● INSTRUCTION: Format the records below as a JSON list of strings with one string per line, omitting blank lines and leaving out the pictures.

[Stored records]
==================================================
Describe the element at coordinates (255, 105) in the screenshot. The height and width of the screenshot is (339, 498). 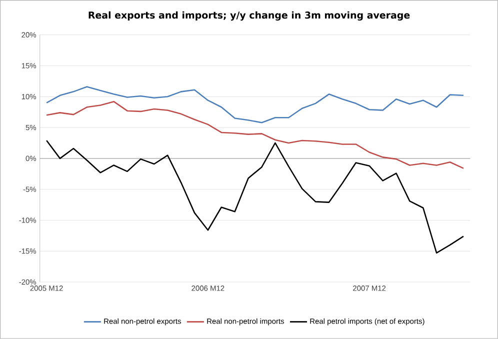
I see `line-series` at that location.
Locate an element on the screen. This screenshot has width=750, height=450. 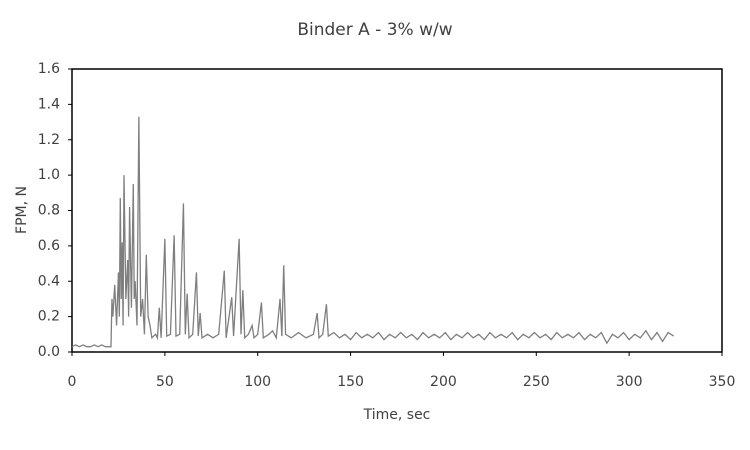
y-tick-label: 0.4 is located at coordinates (49, 281).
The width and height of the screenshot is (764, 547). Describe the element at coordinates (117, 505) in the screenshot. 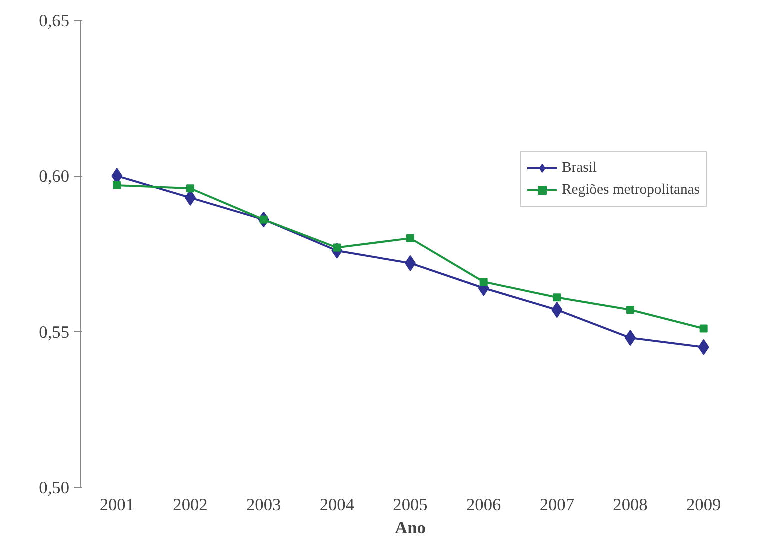

I see `x-tick-label: 2001` at that location.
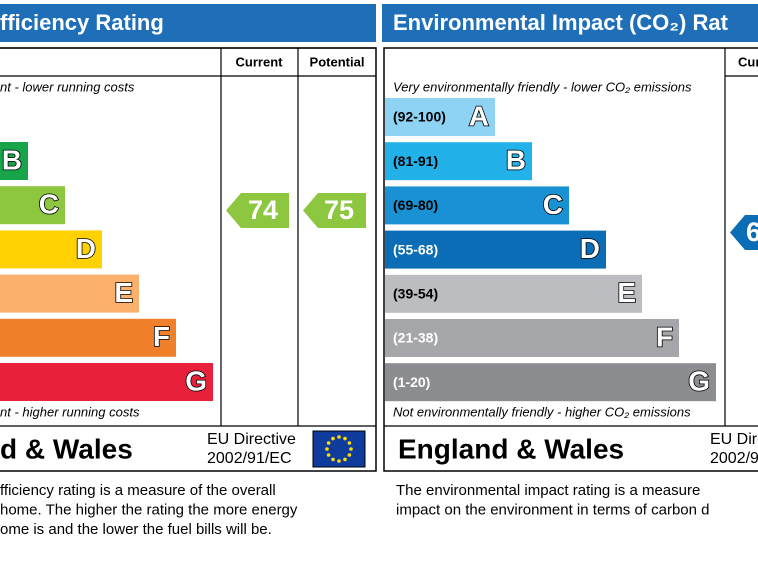 The height and width of the screenshot is (564, 758). I want to click on band-range: (69-80), so click(416, 205).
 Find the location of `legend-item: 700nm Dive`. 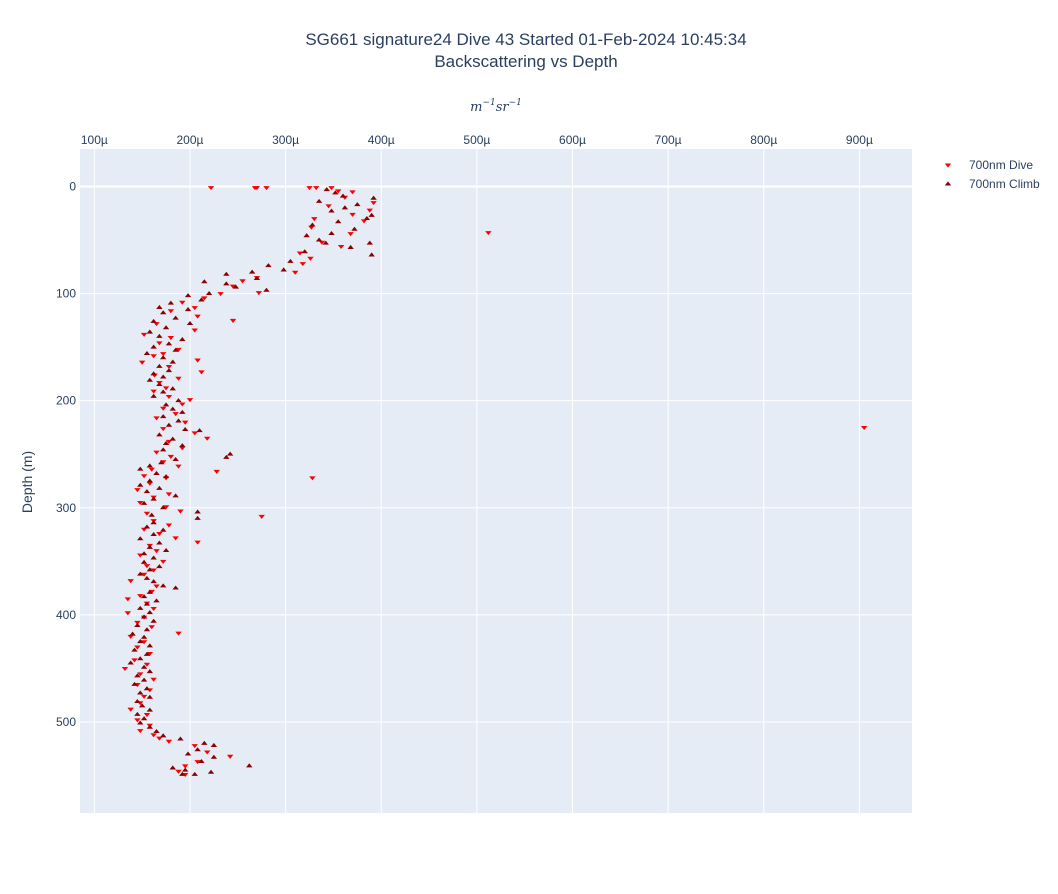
==================================================
● RESPONSE FOR THIS EXERCISE:
[
  "Describe the element at coordinates (255, 105) in the screenshot. The height and width of the screenshot is (339, 498). ",
  "I see `line-series` at that location.",
  "Locate an element on the screen. This screenshot has width=750, height=450. ",
  "y-tick-label: 0.4 is located at coordinates (49, 281).",
  "The width and height of the screenshot is (764, 547). Describe the element at coordinates (117, 505) in the screenshot. ",
  "I see `x-tick-label: 2001` at that location.",
  " The height and width of the screenshot is (564, 758). I want to click on band-range: (69-80), so click(416, 205).",
  " Find the location of `legend-item: 700nm Dive`. "
]